Thanks Marshall I think I needed to here that. Its my sister and I and we're going to attend the Ryonet Classes in Arkansas and following that start purchasing equipment. And before we put out the investments to learn more about it I wanted to make sure I was on the right track. I just makes me nervous a little when you here someone say oh doesn't someone already do that. But your right always gonna have competiton. And yes we are planning to use the web as well, and market market market. lol thanks again


----------



## Dan K (Nov 15, 2006)

There are 10-20 screen printers in our city, there were when we started. Since, older shops than us have closed, new ones have started and closed, and old and newer shops are still around and doing well. As Marshall said, it's all about how you go about it and who you target. Competition is good and natural, so don't hold back. Also, and I think more importantly, the best way to build your business next to and around that other shop in town is to not limit yourself to just that town as your clients. Learn how to use the internet and other tools to market outside your locale... Don't ignore your town, but don't limit yourself to it.
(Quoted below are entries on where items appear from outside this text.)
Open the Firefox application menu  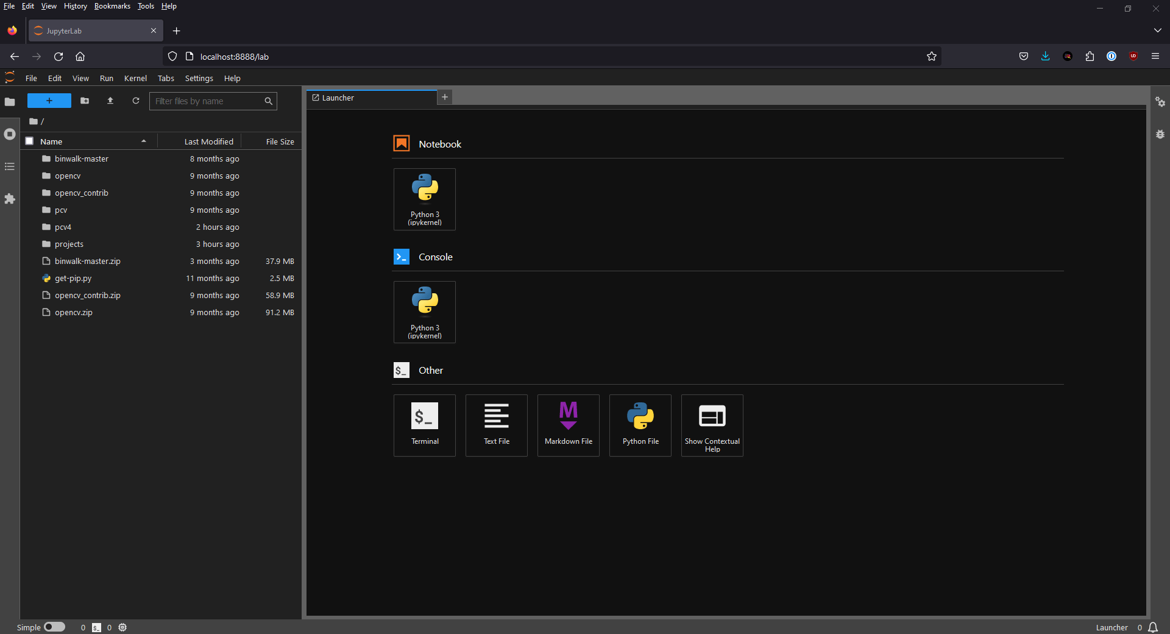pos(1155,56)
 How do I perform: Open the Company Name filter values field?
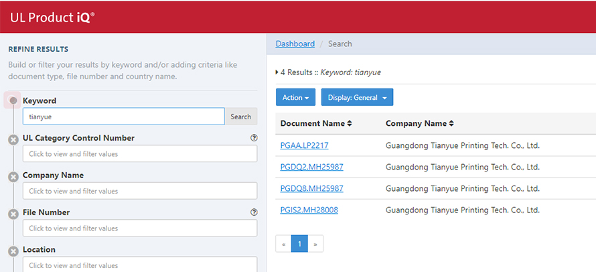140,190
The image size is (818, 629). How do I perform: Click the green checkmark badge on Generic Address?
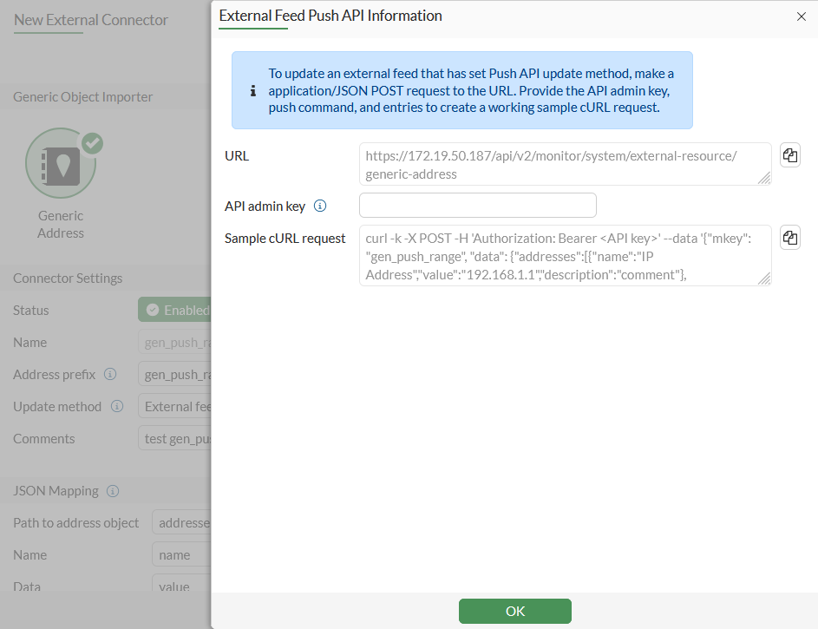(x=92, y=143)
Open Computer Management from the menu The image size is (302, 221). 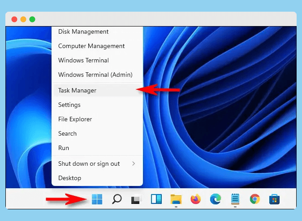(91, 46)
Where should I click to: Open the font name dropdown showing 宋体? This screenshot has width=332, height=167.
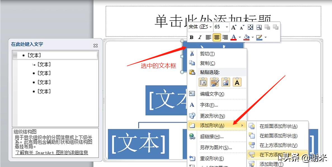210,27
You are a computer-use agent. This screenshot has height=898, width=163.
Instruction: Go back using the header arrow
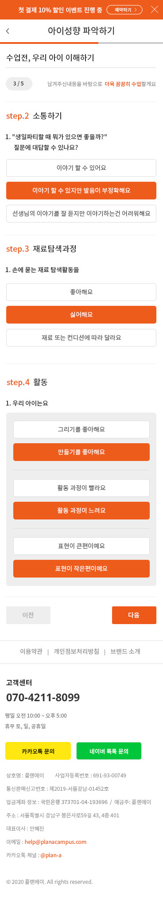(8, 31)
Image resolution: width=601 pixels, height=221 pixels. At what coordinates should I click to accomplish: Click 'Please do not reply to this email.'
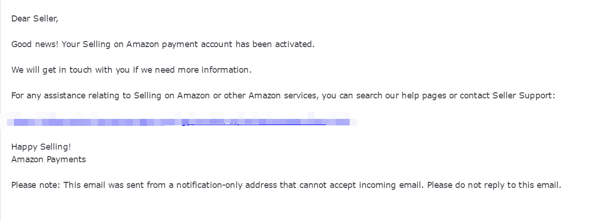(494, 185)
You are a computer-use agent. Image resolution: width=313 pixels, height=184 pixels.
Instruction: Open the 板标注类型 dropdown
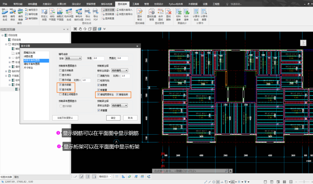click(120, 70)

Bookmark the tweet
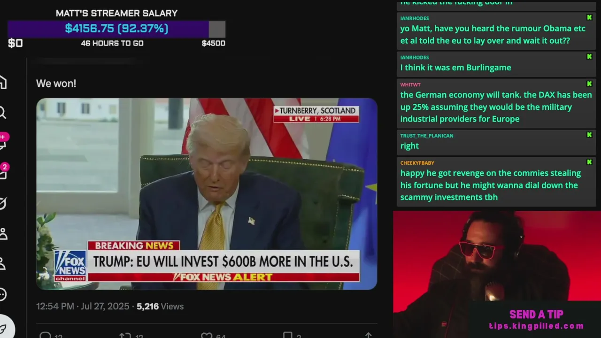287,335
As soon as you start marketing to a distant audience, your local competition becomes less threatening to you or threatened by you, and both are important to consider. Make friends with that competitor. If they print some, but also focus on selling more and promo products and all you do is print, they could someday source orders to you... You have limitless opportunities.


----------



## Flagrant-T (Nov 11, 2009)

Marshall had some great points and it sounds like you are doing the right thing by thinking this through. The Ryonet class is great.

A couple points I'd ad. One, find a niche. There are a million printers in my area that do mostly school/corporate type printing. I try to do more of the fashion/band/oversize stuff. You'll learn discharge/foil/specialty printing and more at those classes, and a lot of printers don't do that stuff.

Through Facebook and other networking I've developed a lot of repeat clients that are all over the country. It takes time, but building relationships through networking leads to some of the best costumers and funnest projects, and away from the low-ballers and bids.

Gas stations, coffee shops, restaurants all pop up not just in the same town but right across the street from each other. Its tough but there is always room for good service and quality.

Good luck,
Nick


----------



## EnMartian (Feb 14, 2008)

I'd definitely say start your business. Just make sure that you do a lot of networking. Join the local Chamber of Commerce. Wear your work and hand out business cards when ever possible. Make connections with reporters at the local paper and local television stations and offer ideas for news segments or articles (for which you could provide an expert interview). 

There will always be competition. The companies that survive it are those that are good at generating publicity for themselves and providing quality service and product to their customers.


----------